Lab 3. Tidy Data, Aggregation, and Merging

Author

Jared Joseph

Introduction

Click here to access the lab on Github Classroom: Github Classroom Assignment for Lab 3: Tidy Data, Aggregation, and Merging

On a data science project, making our data usable often takes far longer than running the actual analyses we are interested in. A key component of this process is combining multiple data sources. It is rare that a single data source has all the information we need to ask interesting questions, so understanding the different strategies and tools to combine data is a critical skill.

The Data

Today we will be working with census data about Massachusetts 2015-2020, specifically the American Community Survey 5-year Estimates. There are two files for each year, one containing population data (pop_acs5_20XX.csv), the other economic data (econ_acs5_20XX.csv). The census impacts nearly every aspect of life in the United States. In terms of governance, census numbers decide how many representatives each state has, where the districts are that send those representatives, the money that will be given to those districts by the federal government, what that money will be used for, and more. Businesses also use census data for market research, to decide where to expand or close stores, and how to advertise. Social scientists use the census for nearly everything; it provides the baseline against which almost every question is asked.

Once we have all of our data formatted correctly, we can start asking questions regarding the economic situations of the population. Specifically, we will be looking at poverty rates by sex.

To start the lab, load in all 12 CSV files from the data directory into dataframes that share their name (e.g. the pop_acs5_2020.csv will become the pop_acs5_2020 dataframe). After all of the dataframes are in your environment, we can start to prepare them for analyses.

Question 1

Load all of the dataframes into your R environment.

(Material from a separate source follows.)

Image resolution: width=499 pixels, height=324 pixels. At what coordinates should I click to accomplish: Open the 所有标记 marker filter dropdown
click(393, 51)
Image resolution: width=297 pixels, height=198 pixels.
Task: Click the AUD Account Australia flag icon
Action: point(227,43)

#<REPLACE THIS COMMENT WITH YOR ANSWER>

While not explicitly asked for here, it is a good idea to use the functions we have learned so far to get a sense of our data! The variables in this data are as follows:

pop_total
Total Population
pop_male
Population identified as male
pop_female
Population identified as female
inc_12_pov
Population living below the federal poverty line based on income in the past 12 months
inc_12_pov_m
Population living below the federal poverty line based on income in the past 12 months (identified male)
inc_12_pov_f
Population living below the federal poverty line based on income in the past 12 months (identified female)
inc_12_non
Population living above the federal poverty line based on income in the past 12 months
inc_12_non_m
Population living above the federal poverty line based on income in the past 12 months (identified male)
inc_12_non_f
Population living above the federal poverty line based on income in the past 12 months (identified female)
“estimate”
The estimated value of that variable
“moe”
The margin of error for the estimate

The Shape of Data

Question 2

What orientation is the data in? Wide or Long?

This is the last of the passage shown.